But we've got a bunch of people in our party who want -- the other problem in our party is a lack of trust with the party. That if you throw somebody in there without a real plan, that we're not going to get a problem solved.

BERMAN: All right. We're going to move on to impeachment, because there are some major developments, I think, over the weekend. And the development that I think is the most important -- and we may disagree on this -- is I think Republicans retreated to what they see as their last defensible position on all of this, which is that, OK, the president did it. He maybe even did all of it. There maybe have even been a quid pro quo. All of it.

BEGALA: Right.

BERMAN: But it's not impeachable. Let me just play Kellyanne Conway with Dana over the weekend, because this exchange was interesting.

(BEGIN VIDEO CLIP)

DANA BASH, CNN CHIEF POLITICAL CORRESPONDENT: So you feel totally confident that at the core of this, the heart of this, there was no quid pro quo?

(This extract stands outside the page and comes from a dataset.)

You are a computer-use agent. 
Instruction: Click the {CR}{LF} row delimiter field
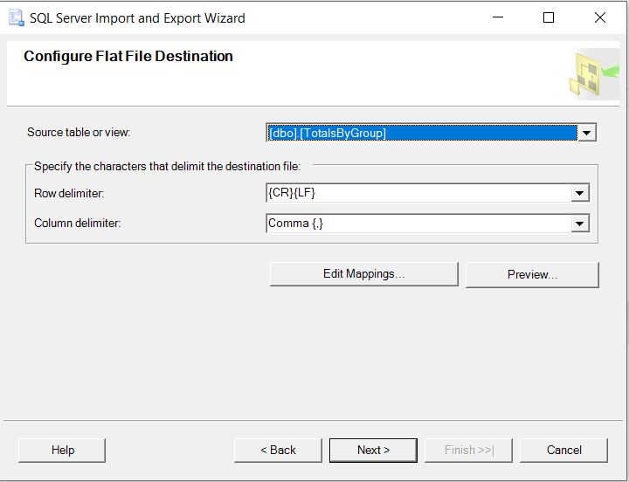click(418, 193)
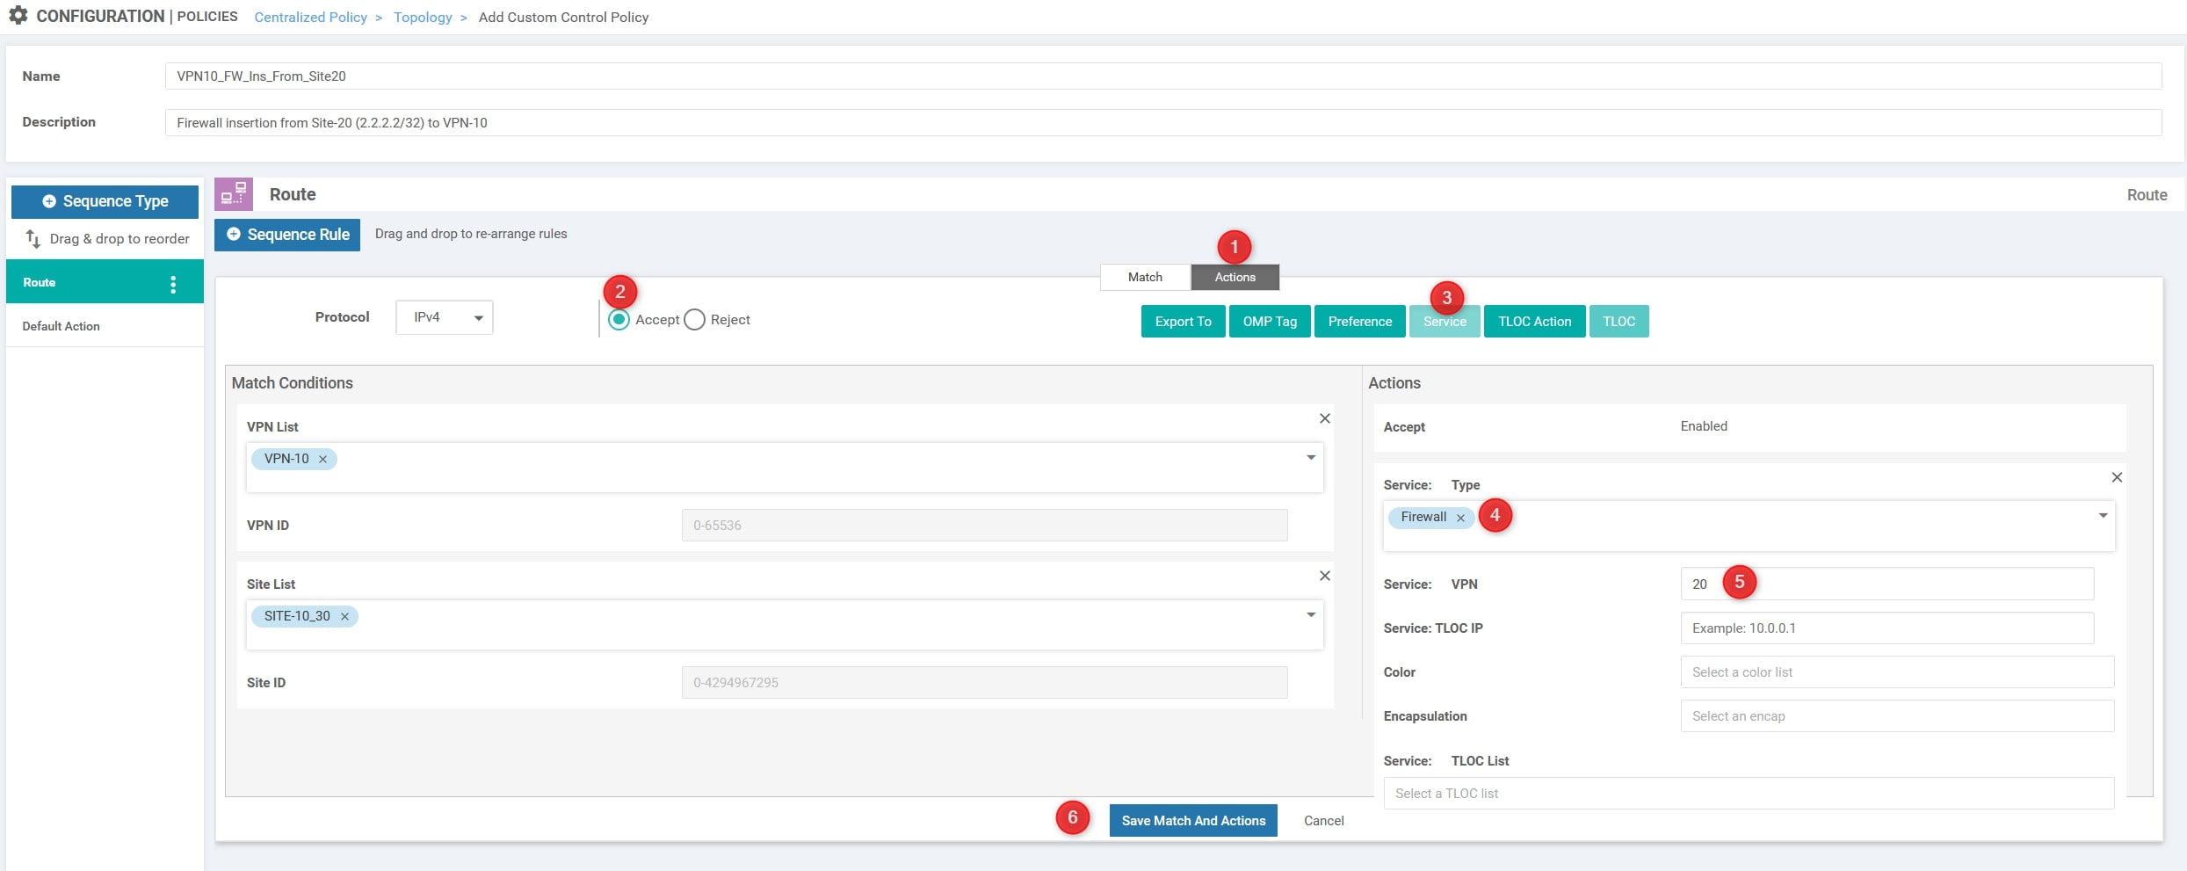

KELLYANNE CONWAY, COUNSELOR TO DONALD TRUMP: Here's what I feel confident about. I feel confident about the fact that Ukraine has that aid and is using it right now. That it's because of this president that they have it. The last administration --

BASH: Kellyanne, you very notably won't say yes or no. Quid pro quo, yes or no.

CONWAY: First of all, I just said to you, I don't know whether aid was being held up and for how long.

(END VIDEO CLIP)

BERMAN: If Kellyanne Conway won't tell Dana whether aid was being held up, it's because she can't. Because she knows, presumably, that it was. And this is the last line for Republicans here.

OK, we'll concede everything here. We still don't think you should impeach the president.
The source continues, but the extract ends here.